What you are asked to do: Return each of the following records word for word, with no changes.

::::::

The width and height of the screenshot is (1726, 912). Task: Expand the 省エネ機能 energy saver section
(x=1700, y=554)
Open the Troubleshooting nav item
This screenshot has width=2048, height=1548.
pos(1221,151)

::::::

Task response:
The width and height of the screenshot is (1726, 912). Task: Expand the 省エネ機能 energy saver section
(x=1700, y=554)
Open the Troubleshooting nav item
This screenshot has width=2048, height=1548.
pos(1221,151)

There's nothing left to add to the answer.